§ Set exercise: Copy out every row from the one containing "Screen dimensions: 1038x870" down to the one containing "coord(646,189)", keeping both of those rows.

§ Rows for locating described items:
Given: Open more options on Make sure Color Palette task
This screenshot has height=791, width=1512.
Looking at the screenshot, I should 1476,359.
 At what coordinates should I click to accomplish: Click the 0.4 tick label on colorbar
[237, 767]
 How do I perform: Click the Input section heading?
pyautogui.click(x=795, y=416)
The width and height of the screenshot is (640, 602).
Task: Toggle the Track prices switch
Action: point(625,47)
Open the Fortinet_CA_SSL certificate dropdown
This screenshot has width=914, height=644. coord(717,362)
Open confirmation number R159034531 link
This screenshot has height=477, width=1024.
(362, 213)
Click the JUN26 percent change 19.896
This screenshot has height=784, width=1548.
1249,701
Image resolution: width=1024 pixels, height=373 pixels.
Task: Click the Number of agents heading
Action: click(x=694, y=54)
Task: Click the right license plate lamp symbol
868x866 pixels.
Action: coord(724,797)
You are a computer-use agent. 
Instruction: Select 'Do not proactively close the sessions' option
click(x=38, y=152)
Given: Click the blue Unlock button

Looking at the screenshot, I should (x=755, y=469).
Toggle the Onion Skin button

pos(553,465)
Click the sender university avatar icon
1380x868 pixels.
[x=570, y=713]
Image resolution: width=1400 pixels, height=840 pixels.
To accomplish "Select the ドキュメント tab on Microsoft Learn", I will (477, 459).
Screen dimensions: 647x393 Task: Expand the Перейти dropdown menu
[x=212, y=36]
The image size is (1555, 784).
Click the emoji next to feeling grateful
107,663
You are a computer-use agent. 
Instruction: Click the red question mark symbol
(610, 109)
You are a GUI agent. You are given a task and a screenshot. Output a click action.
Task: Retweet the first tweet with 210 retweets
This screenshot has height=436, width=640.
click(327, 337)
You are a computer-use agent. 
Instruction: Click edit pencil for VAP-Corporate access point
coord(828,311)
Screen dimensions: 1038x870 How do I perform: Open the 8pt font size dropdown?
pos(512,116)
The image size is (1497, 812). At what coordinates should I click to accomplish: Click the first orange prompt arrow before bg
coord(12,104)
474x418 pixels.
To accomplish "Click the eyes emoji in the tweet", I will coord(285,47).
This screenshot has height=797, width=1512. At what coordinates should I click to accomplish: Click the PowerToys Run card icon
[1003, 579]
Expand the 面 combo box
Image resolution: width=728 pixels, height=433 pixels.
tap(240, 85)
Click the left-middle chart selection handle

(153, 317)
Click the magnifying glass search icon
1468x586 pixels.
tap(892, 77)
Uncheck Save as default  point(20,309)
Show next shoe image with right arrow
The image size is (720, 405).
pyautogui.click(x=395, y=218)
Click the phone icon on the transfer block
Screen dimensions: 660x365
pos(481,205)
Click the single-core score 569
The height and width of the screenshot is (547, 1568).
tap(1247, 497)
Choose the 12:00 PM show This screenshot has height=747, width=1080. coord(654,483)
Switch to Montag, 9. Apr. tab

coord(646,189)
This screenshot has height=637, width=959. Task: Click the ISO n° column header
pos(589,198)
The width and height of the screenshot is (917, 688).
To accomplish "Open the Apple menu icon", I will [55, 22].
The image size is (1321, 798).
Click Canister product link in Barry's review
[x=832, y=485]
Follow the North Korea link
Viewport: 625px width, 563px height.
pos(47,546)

§ Solution below:
Screen dimensions: 1038x870 How do I perform: Open the 8pt font size dropdown?
pos(512,116)
The image size is (1497, 812). At what coordinates should I click to accomplish: Click the first orange prompt arrow before bg
coord(12,104)
474x418 pixels.
To accomplish "Click the eyes emoji in the tweet", I will coord(285,47).
This screenshot has height=797, width=1512. At what coordinates should I click to accomplish: Click the PowerToys Run card icon
[1003, 579]
Expand the 面 combo box
Image resolution: width=728 pixels, height=433 pixels.
tap(240, 85)
Click the left-middle chart selection handle

(153, 317)
Click the magnifying glass search icon
1468x586 pixels.
tap(892, 77)
Uncheck Save as default  point(20,309)
Show next shoe image with right arrow
The image size is (720, 405).
pyautogui.click(x=395, y=218)
Click the phone icon on the transfer block
Screen dimensions: 660x365
pos(481,205)
Click the single-core score 569
The height and width of the screenshot is (547, 1568).
tap(1247, 497)
Choose the 12:00 PM show This screenshot has height=747, width=1080. coord(654,483)
Switch to Montag, 9. Apr. tab

coord(646,189)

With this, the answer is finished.